╭─ TEXTE

Paris ne peut plus être un espace de propagande pour la dictature azérie.

Monsieur le Préfet de Police,

Par la présente, nous souhaitons vous faire part de nos plus vives préoccupations quant à l’organisation pour la troisième édition du «Village d’Azerbaïdjan» place Joffre, à Paris, jusqu’au 25 septembre 2016, financée par la fondation Aliev liée au Gouvernement azerbaïdjanais. A la différence des années précédentes, l’organisation de cet événement se déroule alors que la France a invoqué l’état d’urgence. Or, il y a tout lieu de penser que cet événement est de nature à constituer un trouble à l’ordre et la sécurité publics.

En effet, la nature du régime politique azerbaïdjanais ne fait absolument aucun doute. L’Azerbaïdjan est une dictature violente, pratiquant notamment la censure et les emprisonnements arbitraires des défenseurs des droits de l’Homme. En outre, le régime du Président ALIEV entretient une haine absolue de la population arménienne ou de toute personne ayant une ascendance arménienne.

L’organisation d’un événement honorant un tel régime provoque de manière incontestable une indignation légitime de citoyens français soucieux des valeurs fondamentales qui sont à l’essence même de la République. C’est ainsi que le 19 septembre plusieurs d’entre eux se sont rendus sur les lieux de cette odieuse campagne de communication pour exprimer pacifiquement leur indignation. Ils ont été violemment repoussés par les forces de l’ordre et la sécurité de l’Azerbaidjan causant deux blessés légers. Monsieur le Préfet de Police, tandis que la France est visée par des attaques terroristes en raison de son message universel de liberté et de démocratie et alors que le Gouvernement a engagé l’état d’urgence permettant ainsi une mobilisation exceptionnelle des forces de l’ordre afin de traquer ces terroristes, les policiers placés sous votre autorité étaient contraints de protéger un événement de propagande au service d’un régime tout aussi étranger aux droits de l’Homme que les ennemis que vous combattez par ailleurs, et violentaient des manifestants pacifiques qui partagent les mêmes valeurs pour lesquelles la France est attaquée. C’est votre responsabilité, mais il convient de rappeler que vous aviez, dans le cadre de l’état d’urgence, la capacité d’interdire un tel événement.

╰─

## EXERCICE
Reproduisez mot pour mot le passage de la lettre au préfet de police qui commence par « Par la présente, nous » et se poursuit jusqu'à « la sécurité publics. ». Le matériel qui suit n'a rien à voir avec la lettre.

╭─ DONNÉES DISPONIBLES

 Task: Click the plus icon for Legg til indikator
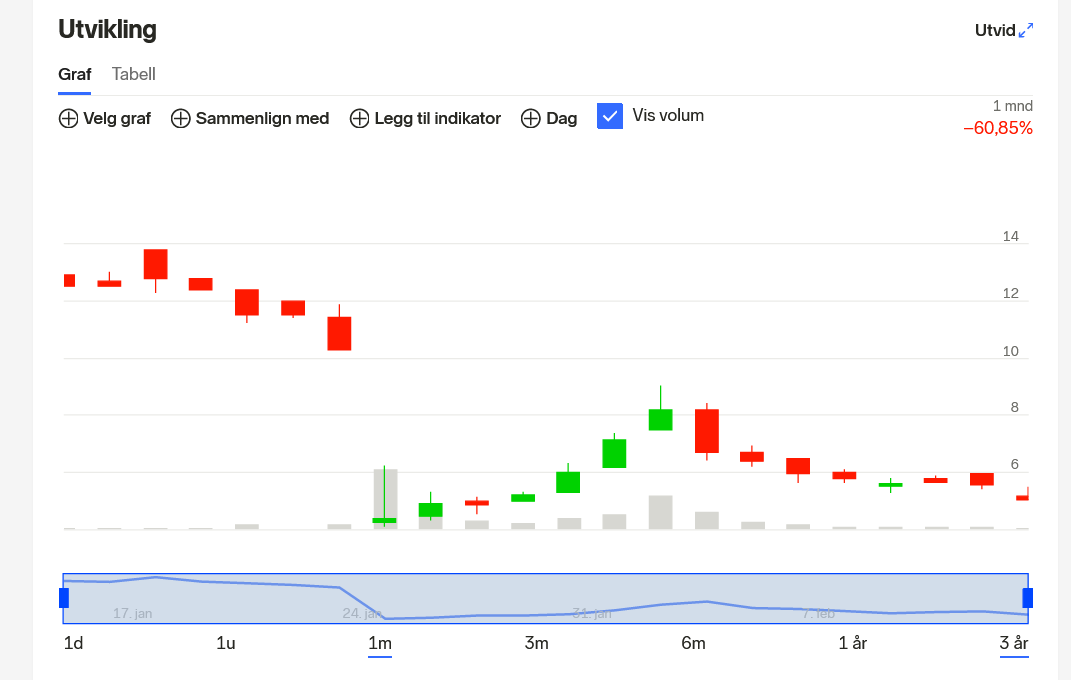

╰─

## RÉPONSE
Par la présente, nous souhaitons vous faire part de nos plus vives préoccupations quant à l’organisation pour la troisième édition du «Village d’Azerbaïdjan» place Joffre, à Paris, jusqu’au 25 septembre 2016, financée par la fondation Aliev liée au Gouvernement azerbaïdjanais. A la différence des années précédentes, l’organisation de cet événement se déroule alors que la France a invoqué l’état d’urgence. Or, il y a tout lieu de penser que cet événement est de nature à constituer un trouble à l’ordre et la sécurité publics.